> _EXERCISE REQUIREMENTS_:
In the entries below, spot each line with the word "agent" and copy it.

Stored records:
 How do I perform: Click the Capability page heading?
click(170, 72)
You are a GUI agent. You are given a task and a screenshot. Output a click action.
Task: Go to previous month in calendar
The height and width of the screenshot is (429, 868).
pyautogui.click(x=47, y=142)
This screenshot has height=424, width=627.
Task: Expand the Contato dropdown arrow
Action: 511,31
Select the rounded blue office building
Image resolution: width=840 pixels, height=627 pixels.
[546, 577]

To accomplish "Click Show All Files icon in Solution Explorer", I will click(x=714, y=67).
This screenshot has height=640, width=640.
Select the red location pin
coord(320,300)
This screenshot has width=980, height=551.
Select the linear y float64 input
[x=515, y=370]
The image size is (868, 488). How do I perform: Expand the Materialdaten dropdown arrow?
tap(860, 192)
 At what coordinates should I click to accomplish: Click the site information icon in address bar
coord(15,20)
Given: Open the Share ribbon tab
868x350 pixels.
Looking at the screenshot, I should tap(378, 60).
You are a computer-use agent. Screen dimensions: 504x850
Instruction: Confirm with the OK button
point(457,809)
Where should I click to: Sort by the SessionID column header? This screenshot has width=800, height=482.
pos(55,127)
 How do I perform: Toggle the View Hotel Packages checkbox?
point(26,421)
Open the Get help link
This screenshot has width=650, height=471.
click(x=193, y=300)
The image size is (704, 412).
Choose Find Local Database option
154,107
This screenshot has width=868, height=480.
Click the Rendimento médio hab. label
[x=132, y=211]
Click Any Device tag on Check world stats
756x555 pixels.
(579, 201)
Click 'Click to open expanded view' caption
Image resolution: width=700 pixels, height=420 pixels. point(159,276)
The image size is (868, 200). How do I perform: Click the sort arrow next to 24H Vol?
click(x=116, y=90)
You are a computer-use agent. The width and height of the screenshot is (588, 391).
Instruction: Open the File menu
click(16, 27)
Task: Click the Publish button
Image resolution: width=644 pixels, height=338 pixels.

> _ANSWER BELOW_:
You are a GUI agent. You are given a task and a screenshot. Output a click action.
You are a computer-use agent. Screen dimensions: 504x850
You are a computer-use agent. The width and height of the screenshot is (588, 391).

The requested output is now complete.